[Exercise data — start]

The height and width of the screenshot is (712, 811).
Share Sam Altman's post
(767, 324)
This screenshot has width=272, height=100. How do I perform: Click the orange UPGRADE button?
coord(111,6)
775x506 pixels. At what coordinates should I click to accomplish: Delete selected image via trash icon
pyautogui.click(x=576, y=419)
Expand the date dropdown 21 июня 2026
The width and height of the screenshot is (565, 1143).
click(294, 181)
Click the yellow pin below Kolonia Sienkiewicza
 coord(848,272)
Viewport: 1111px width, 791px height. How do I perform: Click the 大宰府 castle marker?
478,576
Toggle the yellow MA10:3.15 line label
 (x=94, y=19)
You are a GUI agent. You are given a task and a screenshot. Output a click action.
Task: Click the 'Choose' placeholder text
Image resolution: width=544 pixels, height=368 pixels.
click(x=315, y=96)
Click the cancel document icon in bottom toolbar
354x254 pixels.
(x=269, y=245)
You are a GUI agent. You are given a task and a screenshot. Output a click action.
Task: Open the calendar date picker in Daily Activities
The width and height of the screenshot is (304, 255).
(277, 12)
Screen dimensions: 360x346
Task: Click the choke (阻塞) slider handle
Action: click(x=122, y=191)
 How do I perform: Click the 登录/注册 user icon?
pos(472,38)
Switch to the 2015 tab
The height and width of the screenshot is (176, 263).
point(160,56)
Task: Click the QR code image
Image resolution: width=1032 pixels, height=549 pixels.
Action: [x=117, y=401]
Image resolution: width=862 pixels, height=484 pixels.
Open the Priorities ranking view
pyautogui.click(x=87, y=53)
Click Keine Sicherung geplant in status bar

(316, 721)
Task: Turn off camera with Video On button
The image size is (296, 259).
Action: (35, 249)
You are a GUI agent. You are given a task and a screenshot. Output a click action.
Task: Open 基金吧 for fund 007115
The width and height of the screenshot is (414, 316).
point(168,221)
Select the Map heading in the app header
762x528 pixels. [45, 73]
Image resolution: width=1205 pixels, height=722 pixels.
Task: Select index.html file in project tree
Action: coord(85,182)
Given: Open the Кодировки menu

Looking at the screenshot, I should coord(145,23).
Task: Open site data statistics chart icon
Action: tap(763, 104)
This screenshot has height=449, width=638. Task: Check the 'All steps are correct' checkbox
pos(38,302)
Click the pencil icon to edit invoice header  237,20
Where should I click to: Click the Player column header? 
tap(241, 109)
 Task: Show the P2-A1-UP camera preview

[Exercise data — finish]

Required action: Copy out every record above exactly as written.

Task output:
The height and width of the screenshot is (712, 811).
Share Sam Altman's post
(767, 324)
This screenshot has width=272, height=100. How do I perform: Click the orange UPGRADE button?
coord(111,6)
775x506 pixels. At what coordinates should I click to accomplish: Delete selected image via trash icon
pyautogui.click(x=576, y=419)
Expand the date dropdown 21 июня 2026
The width and height of the screenshot is (565, 1143).
click(294, 181)
Click the yellow pin below Kolonia Sienkiewicza
 coord(848,272)
Viewport: 1111px width, 791px height. How do I perform: Click the 大宰府 castle marker?
478,576
Toggle the yellow MA10:3.15 line label
 (x=94, y=19)
You are a GUI agent. You are given a task and a screenshot. Output a click action.
Task: Click the 'Choose' placeholder text
Image resolution: width=544 pixels, height=368 pixels.
click(x=315, y=96)
Click the cancel document icon in bottom toolbar
354x254 pixels.
(x=269, y=245)
You are a GUI agent. You are given a task and a screenshot. Output a click action.
Task: Open the calendar date picker in Daily Activities
The width and height of the screenshot is (304, 255).
(277, 12)
Screen dimensions: 360x346
Task: Click the choke (阻塞) slider handle
Action: click(x=122, y=191)
 How do I perform: Click the 登录/注册 user icon?
pos(472,38)
Switch to the 2015 tab
The height and width of the screenshot is (176, 263).
point(160,56)
Task: Click the QR code image
Image resolution: width=1032 pixels, height=549 pixels.
Action: [x=117, y=401]
Image resolution: width=862 pixels, height=484 pixels.
Open the Priorities ranking view
pyautogui.click(x=87, y=53)
Click Keine Sicherung geplant in status bar

(316, 721)
Task: Turn off camera with Video On button
The image size is (296, 259).
Action: (35, 249)
You are a GUI agent. You are given a task and a screenshot. Output a click action.
Task: Open 基金吧 for fund 007115
The width and height of the screenshot is (414, 316).
point(168,221)
Select the Map heading in the app header
762x528 pixels. [45, 73]
Image resolution: width=1205 pixels, height=722 pixels.
Task: Select index.html file in project tree
Action: coord(85,182)
Given: Open the Кодировки menu

Looking at the screenshot, I should coord(145,23).
Task: Open site data statistics chart icon
Action: tap(763, 104)
This screenshot has height=449, width=638. Task: Check the 'All steps are correct' checkbox
pos(38,302)
Click the pencil icon to edit invoice header  237,20
Where should I click to: Click the Player column header? 
tap(241, 109)
 Task: Show the P2-A1-UP camera preview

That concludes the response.